*Document excerpt*.
++++++++

A personal account of Battery B during their serivce in Europe. Contains many personal accounts including a story about each soldier of the battery. Many great sketches that have names printed to identify the caricature.
"Red Guidon; 328 FA"
published in 1920
128 pages with photos of Officers and 2-page fold-out photos of each Battery. Roster of every member with rank and home town. Includes a chronology of events that occurred during their training and overseas service. Most sketches are buildings in France but includes a few sketches of soldier's life; drill, delousing, washing clothes, A few pages have a group of photos from training and from France that are arranged as a scrap book; but the images are very small.
FIELD ARTILLERY BATTALION
RE-ACTIVATION AND ORGANIZATION FOR WWII
This brief history of 328th FA Battalion is from the official files of the 328th FA that was included in the collection of documents obtained from National Archives. It describes the formation and training at Camp Shelby, Mississippi.
Camp Shelby, Mississippi
Upon reorganization and reactivation of the 85th Infantry Division as a Triangular Division, the 328th Field Artillery became a Battalion. In World War 1, the 328th Field Artillery was a Regiment (75 MM) and part of the 160th Field Artillery Brigade. The 328th Field Artillery Regiment in World War I saw action with the l67th Field Artillery Brigade, which was a part of the 92nd Division.

++++++++

*Source excerpt*.
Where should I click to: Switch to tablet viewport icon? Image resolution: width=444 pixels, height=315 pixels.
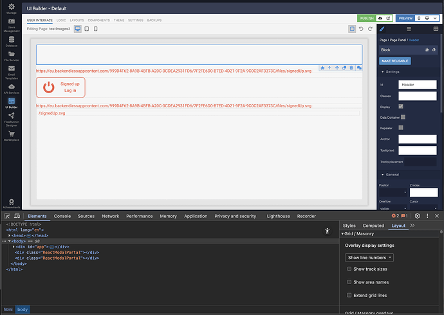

++++++++

*Set tasks*.
a) In the text on the 328th Field Artillery, why did the 328th Field Artillery become a battalion? Answer in one to three sentences.
b) Carry on the text about the 328th Field Artillery, starting after its last sentence.
You won't need the lines for this.

*Answers provided*.
a) The 328th Field Artillery became a battalion because the 85th Infantry Division was reorganized and reactivated as a Triangular Division. In World War I, it had been a regiment.

b)
Reactivation of the 85th
Division with the 328th Field Artillery Battalion as one of the three
(105 MM How) battalions of the Division Artillery, was accomplished
on May 15, 1942. The officer cadre consisted of Lt. Col. Rex E.
Battalion Commander, Major William A. Harris, Executive Officer, and
following officers as Battery Commanders:
1st Lieutenant Charles L. Badger, Headquarters Battery
Captain James S. McAnulty, "A" Battery
Captain Wilson Sifford, "B" Battery
1st Lieutenant George P. Biggs, "C" Battery
Captain Henry F. Bacon, Service Battery
An addition complement of officers for the Division Artillery reached Camp Shelby on April 25, 1942. The next day, April 26, 1942, the 328th Field Artillery Battalion received 20 of these officers who were immediately assigned to the various duties of a Field Artillery Battalion. Training for the enlisted Cadre had begun on April 15, 1942 and Officers Classes started on April 27, 1942. Intensive training both day and night was conducted for both Officers and Enlisted Men to prepare them for the task of shaping the raw recruits into Artillerymen. May 15, 1942 was the official date of the activation of the 85th Infantry Division and the 328th Field Artillery Battalion. The same date, saw the arrival of the first recruits. The new soldiers were assigned in irregular sized groups to the 328th Field Artillery Battalion from that date (May 15, 1942) to June 1, 1942.
The training program began June 8, 1942. As planned, it covered a 17 week period from June 9, 1942 to October 3, 1942. The period of six weeks from June 8 to July 18 was devoted to Section Training, the seven week period from July 20 to September 5 to Battery Training and the four week period from September 7 to October 3 to Review and Tests. Use of the Group Training plan to begin instruction in basic training during the organization period May 15 to June 1 put the Battalion approximately two weeks ahead of the regular training schedule. Subjects taught were those prescribed by the Unit Training Program Field Artillery (UTPFA) and the 85th Division memoranda with necessary modifications as the training progressed.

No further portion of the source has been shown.